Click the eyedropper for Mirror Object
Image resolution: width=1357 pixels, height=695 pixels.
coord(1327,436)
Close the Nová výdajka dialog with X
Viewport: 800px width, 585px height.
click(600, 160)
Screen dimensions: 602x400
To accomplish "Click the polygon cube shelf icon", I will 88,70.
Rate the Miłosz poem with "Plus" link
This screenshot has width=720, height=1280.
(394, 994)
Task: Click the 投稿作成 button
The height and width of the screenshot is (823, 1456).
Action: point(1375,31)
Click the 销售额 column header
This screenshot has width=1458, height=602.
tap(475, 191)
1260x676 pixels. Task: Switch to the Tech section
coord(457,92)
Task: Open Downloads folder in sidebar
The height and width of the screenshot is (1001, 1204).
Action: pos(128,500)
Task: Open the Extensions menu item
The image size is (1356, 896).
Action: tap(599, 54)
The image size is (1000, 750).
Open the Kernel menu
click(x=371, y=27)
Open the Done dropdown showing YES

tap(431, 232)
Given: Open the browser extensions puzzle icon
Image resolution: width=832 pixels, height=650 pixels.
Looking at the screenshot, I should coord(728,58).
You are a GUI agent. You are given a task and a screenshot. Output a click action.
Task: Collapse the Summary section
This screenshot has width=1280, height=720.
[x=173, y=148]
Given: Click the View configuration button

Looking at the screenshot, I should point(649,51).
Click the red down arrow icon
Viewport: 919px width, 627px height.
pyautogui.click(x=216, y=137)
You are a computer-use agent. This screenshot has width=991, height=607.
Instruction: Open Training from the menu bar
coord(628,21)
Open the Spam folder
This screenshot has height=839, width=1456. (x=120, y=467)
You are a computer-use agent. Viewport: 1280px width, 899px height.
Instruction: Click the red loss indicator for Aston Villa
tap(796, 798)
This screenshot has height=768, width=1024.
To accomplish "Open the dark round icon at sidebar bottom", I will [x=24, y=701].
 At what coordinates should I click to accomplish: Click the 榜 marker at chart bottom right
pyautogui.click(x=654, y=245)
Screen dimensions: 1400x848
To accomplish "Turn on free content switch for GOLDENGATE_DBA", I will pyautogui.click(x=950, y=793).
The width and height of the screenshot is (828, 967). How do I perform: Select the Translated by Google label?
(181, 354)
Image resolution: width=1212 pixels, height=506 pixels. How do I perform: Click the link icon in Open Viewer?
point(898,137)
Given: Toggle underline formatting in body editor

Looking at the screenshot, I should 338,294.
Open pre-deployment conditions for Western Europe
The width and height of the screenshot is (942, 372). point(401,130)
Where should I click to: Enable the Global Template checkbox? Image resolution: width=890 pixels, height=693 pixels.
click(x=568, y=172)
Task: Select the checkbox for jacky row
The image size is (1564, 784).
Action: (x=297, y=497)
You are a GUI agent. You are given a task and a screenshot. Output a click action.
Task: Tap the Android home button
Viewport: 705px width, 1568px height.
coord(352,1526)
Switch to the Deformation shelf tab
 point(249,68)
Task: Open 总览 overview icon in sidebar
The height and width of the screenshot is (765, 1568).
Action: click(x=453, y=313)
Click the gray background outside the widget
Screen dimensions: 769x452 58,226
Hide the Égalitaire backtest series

WHAT IS REQUIRED » Copy the items above word for word, from the first line through the line that contains "tap(431, 232)".

OUTPUT OF THE EXERCISE »
Click the eyedropper for Mirror Object
Image resolution: width=1357 pixels, height=695 pixels.
coord(1327,436)
Close the Nová výdajka dialog with X
Viewport: 800px width, 585px height.
click(600, 160)
Screen dimensions: 602x400
To accomplish "Click the polygon cube shelf icon", I will 88,70.
Rate the Miłosz poem with "Plus" link
This screenshot has width=720, height=1280.
(394, 994)
Task: Click the 投稿作成 button
The height and width of the screenshot is (823, 1456).
Action: point(1375,31)
Click the 销售额 column header
This screenshot has width=1458, height=602.
tap(475, 191)
1260x676 pixels. Task: Switch to the Tech section
coord(457,92)
Task: Open Downloads folder in sidebar
The height and width of the screenshot is (1001, 1204).
Action: pos(128,500)
Task: Open the Extensions menu item
The image size is (1356, 896).
Action: tap(599, 54)
The image size is (1000, 750).
Open the Kernel menu
click(x=371, y=27)
Open the Done dropdown showing YES

tap(431, 232)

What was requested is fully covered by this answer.